Each category represents a group of metrics. If the categories are not set - all will be included by default. The possible categories are:

  • scaling
  • cost_analysis
  • rightsizing

Metrics

For each category, you can configure allowed metrics and deny specific metrics. Allow metrics are the metrics that would be scraped, while the denied metrics would not be scraped.

If the same metric is in the allow list and deny list – it will be denied.

Scaling Metrics

  • ocean_nodes_removed_total
  • ocean_nodes_added_total
  • ocean_current_nodes_added
  • ocean_current_nodes_removed
  • ocean_controller_heartbeat_info_total
  • ocean_managed_nodes_total
  • ocean_allocated_cpu_vcpus_total
  • ocean_allocated_memory_gibs_total
  • ocean_allocated_gpu_units_total
  • ocean_allocated_headroom_vcpus_total
  • ocean_allocated_headroom_memory_gibs_total
  • ocean_allocated_headroom_gpu_units_total
  • ocean_cluster_limits_cpu_vcpu
  • ocean_cluster_limits_memory_gib
  • ocean_failed_scale_ups_total
  • ocean_failed_scale_downs_total
  • ocean_current_failed_scale_ups
  • ocean_current_failed_scale_downs

Cost Analysis Metrics

  • ocean_cpu_usage
  • ocean_memory_usage
  • ocean_compute_cost
  • ocean_storage_cost
  • ocean_networking_cost
  • ocean_networking_usage

Automatic Right Sizing Metrics

  • cpu_recommendations
  • memory_recommendations
  • potential_savings

Labels

You can configure allow labels and deny labels for the metrics.

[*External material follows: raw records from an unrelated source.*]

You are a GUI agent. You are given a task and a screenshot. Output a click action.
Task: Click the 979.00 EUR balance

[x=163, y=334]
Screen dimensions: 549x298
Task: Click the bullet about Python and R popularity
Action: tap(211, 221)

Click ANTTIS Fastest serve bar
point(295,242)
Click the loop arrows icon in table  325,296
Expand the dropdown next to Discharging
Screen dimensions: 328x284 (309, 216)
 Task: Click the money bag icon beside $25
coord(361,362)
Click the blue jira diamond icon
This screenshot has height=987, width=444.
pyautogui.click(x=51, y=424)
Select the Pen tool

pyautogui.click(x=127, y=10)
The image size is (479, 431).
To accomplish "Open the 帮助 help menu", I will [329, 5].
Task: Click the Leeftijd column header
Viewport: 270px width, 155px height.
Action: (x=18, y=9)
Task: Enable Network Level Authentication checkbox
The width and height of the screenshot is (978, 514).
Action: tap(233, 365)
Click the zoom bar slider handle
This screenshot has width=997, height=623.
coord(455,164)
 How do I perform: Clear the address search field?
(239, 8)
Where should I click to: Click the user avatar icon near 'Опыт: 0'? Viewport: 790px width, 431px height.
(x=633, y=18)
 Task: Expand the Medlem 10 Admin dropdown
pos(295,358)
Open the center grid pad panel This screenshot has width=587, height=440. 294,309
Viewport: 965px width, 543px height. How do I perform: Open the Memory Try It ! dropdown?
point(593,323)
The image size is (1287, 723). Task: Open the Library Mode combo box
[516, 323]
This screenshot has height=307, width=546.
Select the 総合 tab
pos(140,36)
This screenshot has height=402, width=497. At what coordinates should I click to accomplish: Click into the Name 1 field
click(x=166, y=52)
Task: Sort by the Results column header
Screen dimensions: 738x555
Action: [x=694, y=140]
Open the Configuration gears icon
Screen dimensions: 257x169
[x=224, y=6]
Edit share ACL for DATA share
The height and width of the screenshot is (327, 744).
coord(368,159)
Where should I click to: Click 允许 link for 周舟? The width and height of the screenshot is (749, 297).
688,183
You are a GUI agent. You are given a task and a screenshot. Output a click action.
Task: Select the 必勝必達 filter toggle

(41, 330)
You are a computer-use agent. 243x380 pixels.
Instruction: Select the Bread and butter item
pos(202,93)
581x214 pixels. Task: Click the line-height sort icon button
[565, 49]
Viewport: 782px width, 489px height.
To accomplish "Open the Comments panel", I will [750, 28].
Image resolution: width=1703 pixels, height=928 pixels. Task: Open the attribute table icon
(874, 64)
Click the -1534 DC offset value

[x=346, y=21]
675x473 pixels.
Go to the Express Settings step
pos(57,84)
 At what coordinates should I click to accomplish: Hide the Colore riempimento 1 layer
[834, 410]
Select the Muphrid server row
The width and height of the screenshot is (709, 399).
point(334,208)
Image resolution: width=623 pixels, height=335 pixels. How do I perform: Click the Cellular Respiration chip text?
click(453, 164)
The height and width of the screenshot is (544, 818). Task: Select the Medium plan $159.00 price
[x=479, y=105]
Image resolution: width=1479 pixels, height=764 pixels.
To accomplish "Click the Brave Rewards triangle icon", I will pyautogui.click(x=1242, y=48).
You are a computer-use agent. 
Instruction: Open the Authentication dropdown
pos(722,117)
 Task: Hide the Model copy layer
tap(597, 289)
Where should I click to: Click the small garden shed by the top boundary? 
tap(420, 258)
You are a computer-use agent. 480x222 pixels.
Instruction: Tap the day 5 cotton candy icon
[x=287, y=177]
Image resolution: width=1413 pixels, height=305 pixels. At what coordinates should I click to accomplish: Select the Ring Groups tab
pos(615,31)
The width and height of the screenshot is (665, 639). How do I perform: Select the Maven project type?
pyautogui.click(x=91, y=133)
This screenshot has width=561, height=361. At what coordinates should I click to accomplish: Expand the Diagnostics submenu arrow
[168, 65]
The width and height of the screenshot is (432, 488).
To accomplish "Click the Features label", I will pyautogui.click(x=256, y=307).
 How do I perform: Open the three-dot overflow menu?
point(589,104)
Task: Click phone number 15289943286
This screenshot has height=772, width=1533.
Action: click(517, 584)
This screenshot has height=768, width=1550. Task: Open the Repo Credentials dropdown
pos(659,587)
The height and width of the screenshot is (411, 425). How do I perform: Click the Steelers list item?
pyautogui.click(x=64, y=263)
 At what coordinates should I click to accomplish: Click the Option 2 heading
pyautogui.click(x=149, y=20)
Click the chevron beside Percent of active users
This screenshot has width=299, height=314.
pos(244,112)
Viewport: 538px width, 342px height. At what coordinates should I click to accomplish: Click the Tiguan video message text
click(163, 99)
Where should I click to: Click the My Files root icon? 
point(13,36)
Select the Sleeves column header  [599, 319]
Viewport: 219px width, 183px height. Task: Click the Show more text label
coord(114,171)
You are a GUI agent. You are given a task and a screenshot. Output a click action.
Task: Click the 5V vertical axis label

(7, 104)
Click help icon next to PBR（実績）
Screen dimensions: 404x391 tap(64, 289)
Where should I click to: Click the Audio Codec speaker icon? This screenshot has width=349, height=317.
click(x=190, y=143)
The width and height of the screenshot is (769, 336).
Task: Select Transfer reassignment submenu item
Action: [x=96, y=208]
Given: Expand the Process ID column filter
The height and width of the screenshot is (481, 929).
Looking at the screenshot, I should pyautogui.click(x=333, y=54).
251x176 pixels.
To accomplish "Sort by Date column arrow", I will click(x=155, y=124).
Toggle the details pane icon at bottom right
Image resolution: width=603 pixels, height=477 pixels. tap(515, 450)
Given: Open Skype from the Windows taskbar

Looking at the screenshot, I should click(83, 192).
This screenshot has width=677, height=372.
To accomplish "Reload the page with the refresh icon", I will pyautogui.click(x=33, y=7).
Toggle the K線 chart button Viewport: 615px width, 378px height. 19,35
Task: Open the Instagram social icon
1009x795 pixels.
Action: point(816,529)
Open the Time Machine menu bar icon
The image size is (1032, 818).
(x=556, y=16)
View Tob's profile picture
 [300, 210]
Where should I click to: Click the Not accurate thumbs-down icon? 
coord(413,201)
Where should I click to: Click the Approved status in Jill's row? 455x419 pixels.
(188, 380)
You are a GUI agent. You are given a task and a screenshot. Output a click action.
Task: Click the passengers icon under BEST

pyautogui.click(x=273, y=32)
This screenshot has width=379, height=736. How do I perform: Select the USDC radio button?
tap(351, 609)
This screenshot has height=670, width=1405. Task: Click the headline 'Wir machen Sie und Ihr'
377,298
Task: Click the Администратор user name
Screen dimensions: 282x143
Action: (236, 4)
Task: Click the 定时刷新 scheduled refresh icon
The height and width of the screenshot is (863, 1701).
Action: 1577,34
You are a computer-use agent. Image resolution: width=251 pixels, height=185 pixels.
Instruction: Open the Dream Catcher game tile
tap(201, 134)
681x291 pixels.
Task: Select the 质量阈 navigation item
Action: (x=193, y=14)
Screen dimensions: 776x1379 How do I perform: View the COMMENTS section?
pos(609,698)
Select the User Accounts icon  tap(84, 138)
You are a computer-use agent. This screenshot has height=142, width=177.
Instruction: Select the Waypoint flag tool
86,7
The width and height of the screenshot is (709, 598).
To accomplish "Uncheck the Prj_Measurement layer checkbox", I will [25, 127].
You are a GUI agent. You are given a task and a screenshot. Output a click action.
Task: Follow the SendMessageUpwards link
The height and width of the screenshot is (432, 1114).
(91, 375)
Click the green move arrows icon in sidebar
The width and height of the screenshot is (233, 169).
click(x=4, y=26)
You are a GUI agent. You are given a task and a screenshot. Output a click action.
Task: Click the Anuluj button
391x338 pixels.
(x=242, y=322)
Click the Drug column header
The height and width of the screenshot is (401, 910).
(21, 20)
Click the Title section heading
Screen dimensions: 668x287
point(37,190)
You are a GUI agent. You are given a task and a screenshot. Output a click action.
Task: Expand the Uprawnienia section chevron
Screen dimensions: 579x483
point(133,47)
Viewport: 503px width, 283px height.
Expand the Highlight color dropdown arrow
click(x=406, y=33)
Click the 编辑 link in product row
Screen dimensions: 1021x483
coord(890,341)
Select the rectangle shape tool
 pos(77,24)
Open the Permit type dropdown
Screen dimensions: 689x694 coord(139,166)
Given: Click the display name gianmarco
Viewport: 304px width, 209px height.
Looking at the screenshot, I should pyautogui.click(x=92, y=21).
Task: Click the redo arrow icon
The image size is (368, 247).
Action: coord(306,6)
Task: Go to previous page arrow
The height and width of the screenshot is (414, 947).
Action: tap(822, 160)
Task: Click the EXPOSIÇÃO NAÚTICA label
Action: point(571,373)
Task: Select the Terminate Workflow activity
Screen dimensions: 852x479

If you set a label as allow and deny – it will be denied.

Default Labels

These labels are the default for all the scaling, cost analysis, and right-sizing metrics. It is not possible to remove them:

  • ocean_id
  • ocean_name

Scaling Metrics Labels

Not relevant to ocean_controller_heartbeat_info. For this metric, only the default labels are used.

  • vng_id
  • az
  • lifecycle
  • vm_type
  • reason
  • vng_name
  • node_name – Relevant only for ocean_nodes_removed_total

Cost Analysis Metrics Labels

  • namespace
  • resource_type
  • resource_name
  • traffic_type – only for the networking metrics. Its value can be ‘internet’, ‘interRegion’, ‘interAZ’, ‘intraAZ’.
  • direction - only for the networking metrics. Its value can be ‘In’ or ‘Out’.
  • storage_type – only for the metric ‘ocean_storage_cost’, its value can be ‘pv’, ‘nonPv’, ‘pvEfs’.

Automatic Right Sizing Metrics Labels

  • ocean_id
  • ocean_name
  • namespace
  • resource_type
  • resource_name
  • rule_name
  • rule_status